By Jacqueline Ndindi:
Emotions dominated Illovo Sugar Malawi annual general meeting (AGM) in Blantyre on Wednesday as minority shareholders protested the company’s decision to continue denying them dividends.
The company has said it arrived at the decision due to on-going cash flow constraints that have resulted from debt payments and poor weather conditions, which have affected production.
The AGM, which started at 3pm dragged to around 7pm as shareholders and directors struggled to agree on a number of issues.
One of the minority shareholders, Frank Harawa, proposed that the company owners raise capital to pay off the debts, a decision that was shot down by delegates to the meeting.
“It has been over four years since our dividends paid off and, now, we are being told to wait for three to five more years before we are paid.
“All these profits they are making are all going straight into debt settlement and we are not happy,” Harawa said.

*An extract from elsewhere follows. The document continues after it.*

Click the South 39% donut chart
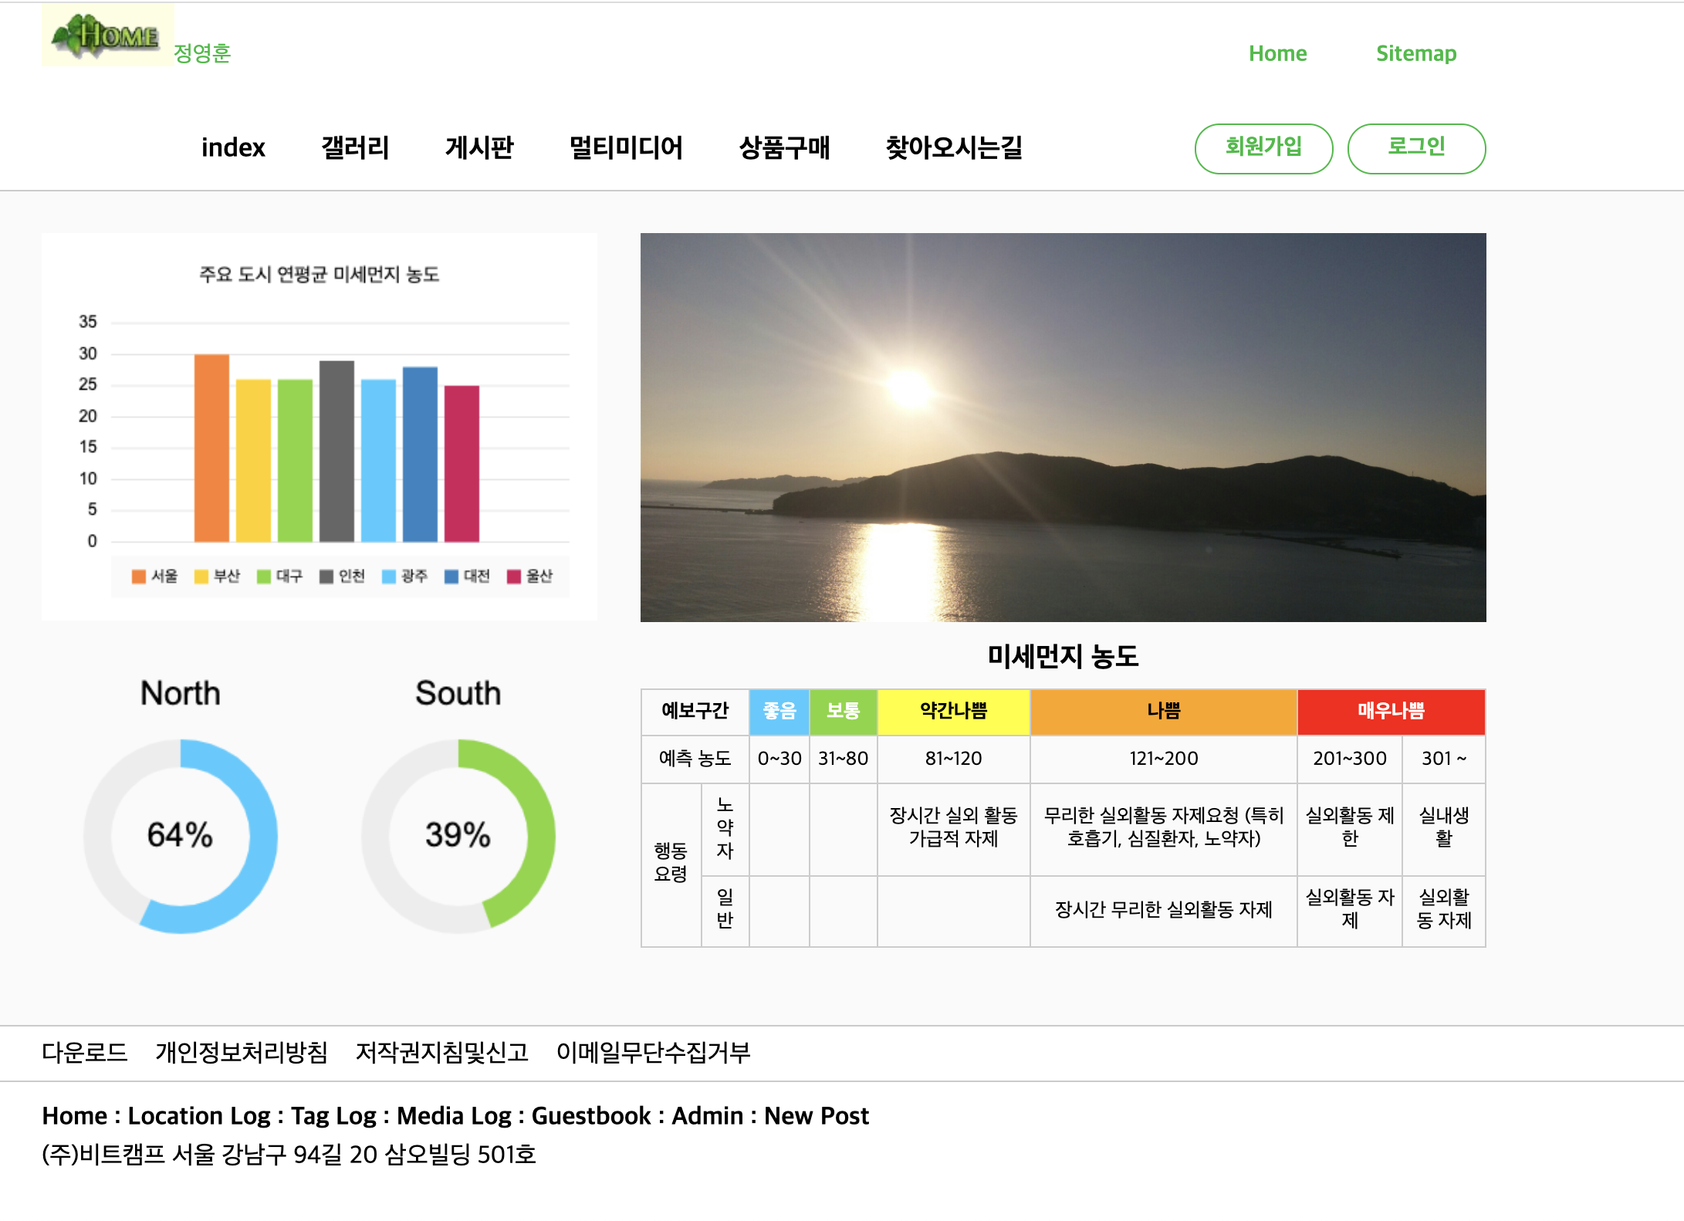Viewport: 1684px width, 1221px height. tap(458, 836)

Despite failure to pay dividends, the meeting passed a resolution to raise sitting allowances and annual fees for directors.

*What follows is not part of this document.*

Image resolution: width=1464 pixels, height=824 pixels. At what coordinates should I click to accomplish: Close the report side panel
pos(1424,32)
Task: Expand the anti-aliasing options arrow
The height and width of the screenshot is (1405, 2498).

The minority shareholders also protested the lack of transparency by the sugar giant’s board of directors on critical issues, including failure to disclose the terms of an out-of-court settlement between the company and one minority shareholder, R Savjan.

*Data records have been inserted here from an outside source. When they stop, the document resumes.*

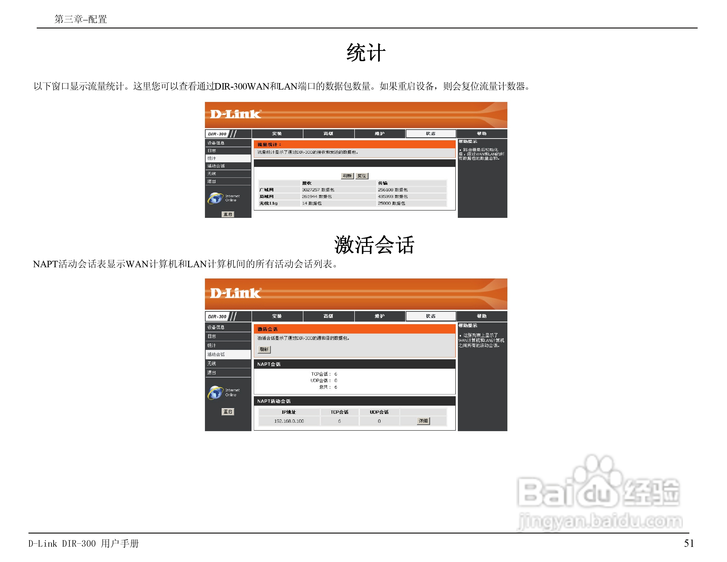
Task: Click the jingyan.baidu.com watermark link
Action: click(x=600, y=521)
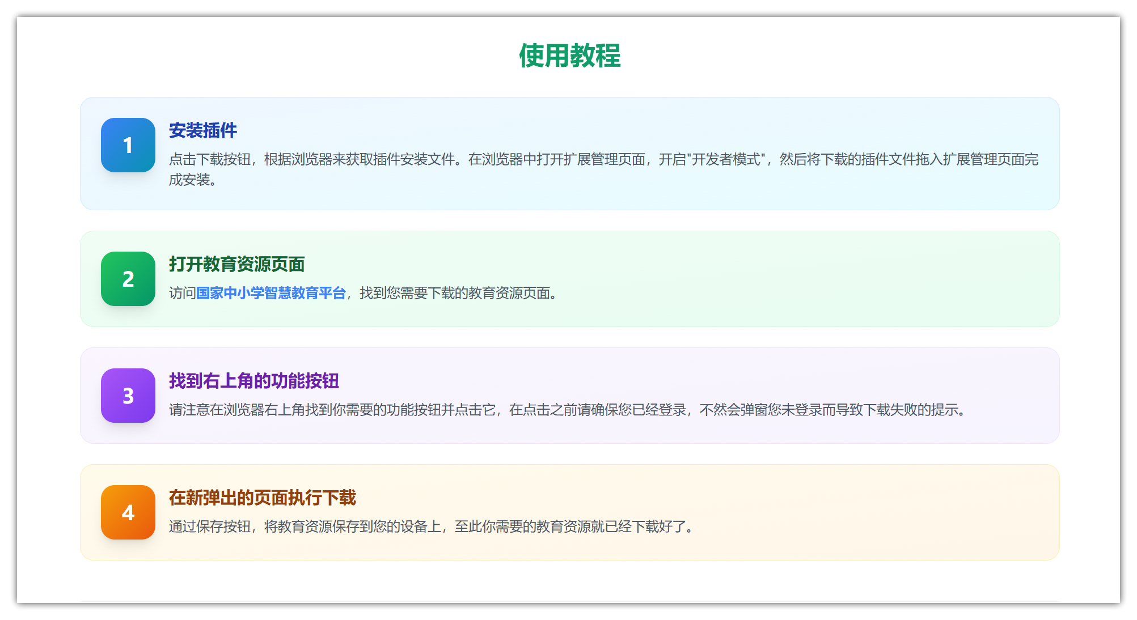
Task: Click the orange step 4 number icon
Action: coord(128,512)
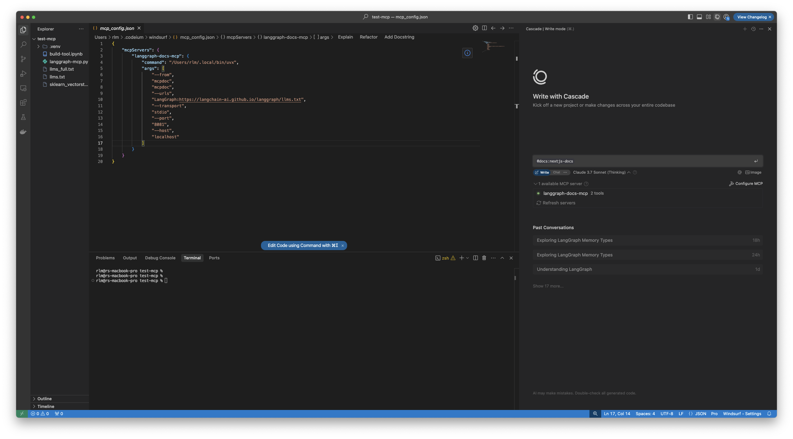The width and height of the screenshot is (793, 439).
Task: Open the Extensions panel icon
Action: (x=23, y=102)
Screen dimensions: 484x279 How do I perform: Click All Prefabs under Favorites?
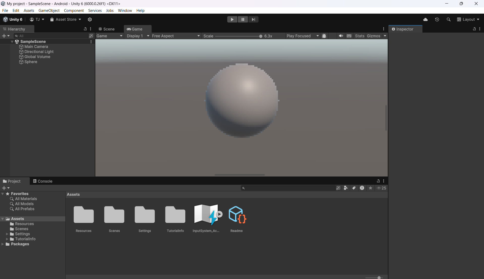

What raised eyebrows was that, after dragging the company to court, Savjan was appointed as a director of Illovo Sugar Malawi, which the shareholders believed was a form of appeasement.
Illovo Malawi Chairperson, Gavin Dalgleish, said the company was working hard to make more profits and save costs to generate earnings which could be shared among owners as dividends.
“I am personally not at ease that we are still unable to pay off dividends to our shareholders. This is why I would like to assure everyone that we are doing all we can to improve business so that our shareholders are able to benefit from their investment,” Dalgleish said.